Score: 8.50 out of 10 napkins





Monday, December 1, 2014

Post # 9 The Menemsha Galley

The Menemsha Galley
515 North Road
Menemsha, MA 02552

In the introduction to Happy Burger we gave a shout out to The Menemsha Galley as a place that serves consistently awesome burgers summer after summer. I’m happy to report the tradition continues.

Tucked away at the tip of picturesque Menemsha Harbor on Martha's Vineyard, The Galley is primarily known for its killer lobster rolls, clam chowder and fresh swordfish sandwiches. That's logical considering a sea-to-table distance of about 100 yards, and a co-owner (Barbie Fenner) who is a CIA trained chef. I'm unable to comment on Barbie’s seafood though, as throughout my fifteen year love affair with The Galley I’ve ordered nothing but burgers. 

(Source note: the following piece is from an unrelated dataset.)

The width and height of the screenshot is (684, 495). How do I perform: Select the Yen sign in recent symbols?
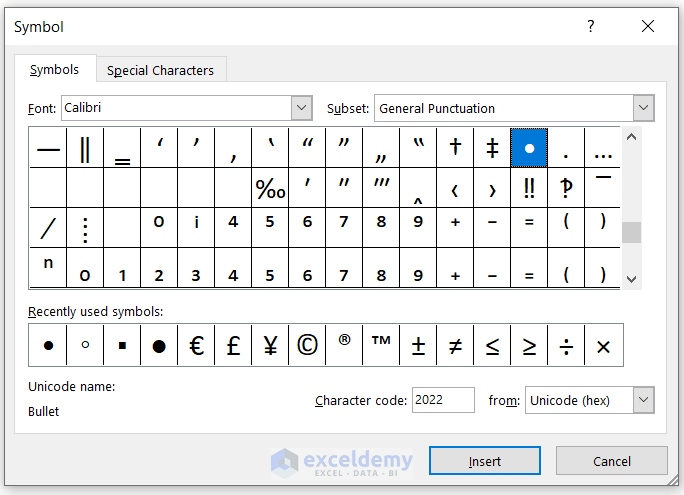point(271,345)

The Galley's sign , with burgers listed a distant third
In a recent post (see post # 5) I suggested that one's mood at the time of eating can influence a review, and no doubt that's the case here. In an effort at full disclosure, I admit to having been in a great mood every time I ate at The Galley. And why not? I’m on vacation, I’m with family or good friends, and I’m sitting in a postcard setting eating a burger.

The view from The Galley's back porch eating area
I visited The Galley three times this past summer (once with sidekick Scott, once with my wife Alicia, and once with Alicia, our twins, my parents, my brother, my two sisters, a brother-in-law, a baker's half-dozen of nieces and nephews, and a dog.) All three times I was in a great mood, but good mood or not, there's no denying the place serves a scrumptious burger. Made from 80/20 Certified Angus, the patty is smaller than others we’ve tried, but no less delicious. On each of the three occasions I topped it with cheese, lettuce, tomato and Barbie’s homemade Jack Daniels sauce. The cheese was always melted thoroughly over the patty, the lettuce and tomato crisp and cool, the griddled, sesame seed bun crunchy-fresh, and Barbie’s smokey-sweet, oniony JD sauce complex enough to add mouth appeal without overwhelming the other flavors.

A Galley cheeseburger with Jack Daniels sauce
Scott was equally impressed with his burger on our visit, and no doubt Alicia would have been too if she'd ordered one. Since our cleanse (see post #3) she's gone gluten-free, and settled for a roll-less lobster roll. It sounds lame, but she loved it.

Another thing to love about The Galley is the pricing, which is very reasonable considering we're talking about Martha's Vineyard here, and are surrounded by a quintessentially Vineyard-esque view when eating.

Next time you’re driving up-island, after you've stopped in on Geoffrey at Chilmark pottery, bought a jar of homemade honey at Our Honey, downed a drinkable yogurt at Mermaid Farm and procured tomatoes and corn at Beetlebung for dinner, cut over to North Road and take it to the very end. On the right you'll find The Menemsha Galley. Stroll to the take-out window, place an order for a cheeseburger with Barbie's JD sauce, find a seat out back overlooking the harbor, and hope it takes a long, long time 'til your burger arrives. It doesn't get much better.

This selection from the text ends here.